### TASK PROMPT
Reproduce everything in the listing from the line containing "Services (331, 201)" down to the line containing "внесок (800, 690)", requests included. Multiply each coordinate in the answers by 1.8 and round to whole numbers, with halves rounding up.
### DATA IN THIS EXERCISE ###
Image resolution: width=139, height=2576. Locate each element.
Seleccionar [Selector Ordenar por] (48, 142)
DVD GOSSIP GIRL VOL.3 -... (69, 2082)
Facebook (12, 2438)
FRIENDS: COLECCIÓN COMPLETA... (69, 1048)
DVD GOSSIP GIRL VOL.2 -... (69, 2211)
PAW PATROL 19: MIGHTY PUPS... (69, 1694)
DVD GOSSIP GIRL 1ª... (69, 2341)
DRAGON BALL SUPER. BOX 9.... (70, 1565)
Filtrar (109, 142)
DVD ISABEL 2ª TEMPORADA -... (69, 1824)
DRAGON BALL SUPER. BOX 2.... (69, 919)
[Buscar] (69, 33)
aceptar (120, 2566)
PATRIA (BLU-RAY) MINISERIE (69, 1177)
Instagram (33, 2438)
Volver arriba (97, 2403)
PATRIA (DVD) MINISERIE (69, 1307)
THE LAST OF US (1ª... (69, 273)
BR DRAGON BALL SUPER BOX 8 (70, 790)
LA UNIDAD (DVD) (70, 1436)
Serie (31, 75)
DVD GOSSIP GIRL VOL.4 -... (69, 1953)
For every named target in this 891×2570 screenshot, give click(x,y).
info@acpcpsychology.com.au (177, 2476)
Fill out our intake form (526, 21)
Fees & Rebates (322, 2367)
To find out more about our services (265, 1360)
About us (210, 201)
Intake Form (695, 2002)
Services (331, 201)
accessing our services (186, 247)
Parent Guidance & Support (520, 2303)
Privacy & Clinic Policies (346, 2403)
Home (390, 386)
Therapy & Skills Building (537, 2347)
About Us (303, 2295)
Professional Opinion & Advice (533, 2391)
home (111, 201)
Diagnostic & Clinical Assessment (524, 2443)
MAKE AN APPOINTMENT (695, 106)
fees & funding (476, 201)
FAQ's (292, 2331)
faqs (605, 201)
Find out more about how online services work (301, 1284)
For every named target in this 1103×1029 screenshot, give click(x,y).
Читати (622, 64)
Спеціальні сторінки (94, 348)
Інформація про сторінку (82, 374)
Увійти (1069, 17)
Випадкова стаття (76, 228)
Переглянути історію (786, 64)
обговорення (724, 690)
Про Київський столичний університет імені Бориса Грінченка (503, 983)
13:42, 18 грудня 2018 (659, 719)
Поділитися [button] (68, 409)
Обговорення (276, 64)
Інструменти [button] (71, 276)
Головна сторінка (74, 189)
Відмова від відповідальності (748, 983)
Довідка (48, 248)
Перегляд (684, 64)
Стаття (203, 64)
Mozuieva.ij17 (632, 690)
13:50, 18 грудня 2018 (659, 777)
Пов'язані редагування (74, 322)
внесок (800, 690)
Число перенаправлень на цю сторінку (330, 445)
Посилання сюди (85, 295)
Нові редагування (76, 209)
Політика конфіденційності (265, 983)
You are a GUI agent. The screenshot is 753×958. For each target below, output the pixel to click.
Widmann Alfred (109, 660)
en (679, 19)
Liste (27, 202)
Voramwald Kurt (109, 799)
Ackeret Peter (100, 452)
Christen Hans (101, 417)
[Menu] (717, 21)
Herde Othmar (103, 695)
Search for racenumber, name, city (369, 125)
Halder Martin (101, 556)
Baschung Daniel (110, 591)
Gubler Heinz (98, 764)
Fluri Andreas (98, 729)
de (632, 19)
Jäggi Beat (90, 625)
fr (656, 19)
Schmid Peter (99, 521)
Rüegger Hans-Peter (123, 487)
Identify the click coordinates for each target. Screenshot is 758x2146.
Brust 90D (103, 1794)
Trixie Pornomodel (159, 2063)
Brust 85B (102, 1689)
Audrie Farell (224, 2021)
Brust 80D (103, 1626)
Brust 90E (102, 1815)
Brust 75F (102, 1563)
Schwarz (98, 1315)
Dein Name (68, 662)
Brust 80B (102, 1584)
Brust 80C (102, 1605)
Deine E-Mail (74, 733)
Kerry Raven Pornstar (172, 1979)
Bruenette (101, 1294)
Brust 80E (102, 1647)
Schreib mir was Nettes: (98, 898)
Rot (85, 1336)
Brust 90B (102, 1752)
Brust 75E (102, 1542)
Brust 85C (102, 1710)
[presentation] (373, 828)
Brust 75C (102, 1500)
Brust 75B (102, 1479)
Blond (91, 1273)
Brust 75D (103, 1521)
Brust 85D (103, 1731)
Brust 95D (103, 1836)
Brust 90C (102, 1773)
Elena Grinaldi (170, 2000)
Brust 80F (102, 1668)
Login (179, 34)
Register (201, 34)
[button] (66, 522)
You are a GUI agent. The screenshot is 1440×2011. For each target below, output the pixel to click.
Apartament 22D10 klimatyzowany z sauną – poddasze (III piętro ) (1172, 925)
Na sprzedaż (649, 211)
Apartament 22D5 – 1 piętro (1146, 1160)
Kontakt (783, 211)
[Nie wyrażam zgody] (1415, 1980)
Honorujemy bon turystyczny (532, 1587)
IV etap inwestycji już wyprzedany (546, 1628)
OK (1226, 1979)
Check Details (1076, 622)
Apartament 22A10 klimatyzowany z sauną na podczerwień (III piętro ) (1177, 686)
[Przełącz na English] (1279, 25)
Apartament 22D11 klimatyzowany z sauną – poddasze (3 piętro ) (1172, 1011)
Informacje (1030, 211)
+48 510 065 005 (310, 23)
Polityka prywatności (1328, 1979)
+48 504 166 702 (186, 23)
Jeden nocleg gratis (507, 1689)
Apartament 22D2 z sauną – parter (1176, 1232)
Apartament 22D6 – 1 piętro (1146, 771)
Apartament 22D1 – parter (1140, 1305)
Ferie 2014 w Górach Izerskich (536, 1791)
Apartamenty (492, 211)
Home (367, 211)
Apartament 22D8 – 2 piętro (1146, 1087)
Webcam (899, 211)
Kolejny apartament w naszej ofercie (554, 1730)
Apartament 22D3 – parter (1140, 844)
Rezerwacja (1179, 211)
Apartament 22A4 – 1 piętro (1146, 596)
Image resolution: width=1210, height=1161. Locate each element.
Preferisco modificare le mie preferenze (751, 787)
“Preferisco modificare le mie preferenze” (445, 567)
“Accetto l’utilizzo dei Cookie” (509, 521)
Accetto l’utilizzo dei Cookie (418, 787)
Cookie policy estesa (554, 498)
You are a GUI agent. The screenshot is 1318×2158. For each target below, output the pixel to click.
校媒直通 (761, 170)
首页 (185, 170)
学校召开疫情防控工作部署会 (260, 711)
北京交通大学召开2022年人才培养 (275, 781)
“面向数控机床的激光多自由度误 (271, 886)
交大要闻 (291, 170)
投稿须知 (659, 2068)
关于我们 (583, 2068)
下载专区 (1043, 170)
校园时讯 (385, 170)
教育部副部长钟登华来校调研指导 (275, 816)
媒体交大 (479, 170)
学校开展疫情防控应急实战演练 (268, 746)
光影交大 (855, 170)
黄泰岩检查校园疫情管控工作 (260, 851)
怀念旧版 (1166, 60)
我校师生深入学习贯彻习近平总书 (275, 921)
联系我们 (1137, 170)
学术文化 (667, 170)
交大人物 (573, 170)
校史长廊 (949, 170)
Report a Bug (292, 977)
###
### OUTPUT FOR THIS TASK
Services (596, 362)
accessing our services (335, 445)
Parent Guidance & Support (936, 4145)
Privacy & Clinic Policies (623, 4325)
Home (702, 695)
Therapy & Skills Building (967, 4225)
About Us (545, 4131)
Professional Opinion & Advice (959, 4304)
home (200, 362)
Diagnostic & Clinical Assessment (943, 4397)
MAKE AN APPOINTMENT (1251, 191)
fees & funding (857, 362)
FAQ's (526, 4196)
faqs (1089, 362)
Find out more about how online services work (542, 2311)
For every named target in this 1103×1029 screenshot, give click(x,y).
Читати (1120, 115)
Спеціальні сторінки (169, 626)
Інформація про сторінку (148, 673)
Увійти (1924, 31)
Випадкова стаття (137, 410)
Переглянути історію (1415, 115)
обговорення (1303, 1242)
Про Київський столичний університет імені Бориса Грінченка (905, 1769)
13:42, 18 грудня 2018 (1186, 1294)
Поділитися [button] (122, 736)
Обговорення (497, 115)
Інструменти [button] (128, 497)
Головна сторінка (133, 340)
Відмова від відповідальності (1346, 1769)
Довідка (86, 446)
Перегляд (1231, 115)
Стаття (365, 115)
Mozuieva.ij17 (1138, 1242)
13:50, 18 грудня 2018 (1186, 1399)
Пов'язані редагування (133, 580)
внесок (1440, 1242)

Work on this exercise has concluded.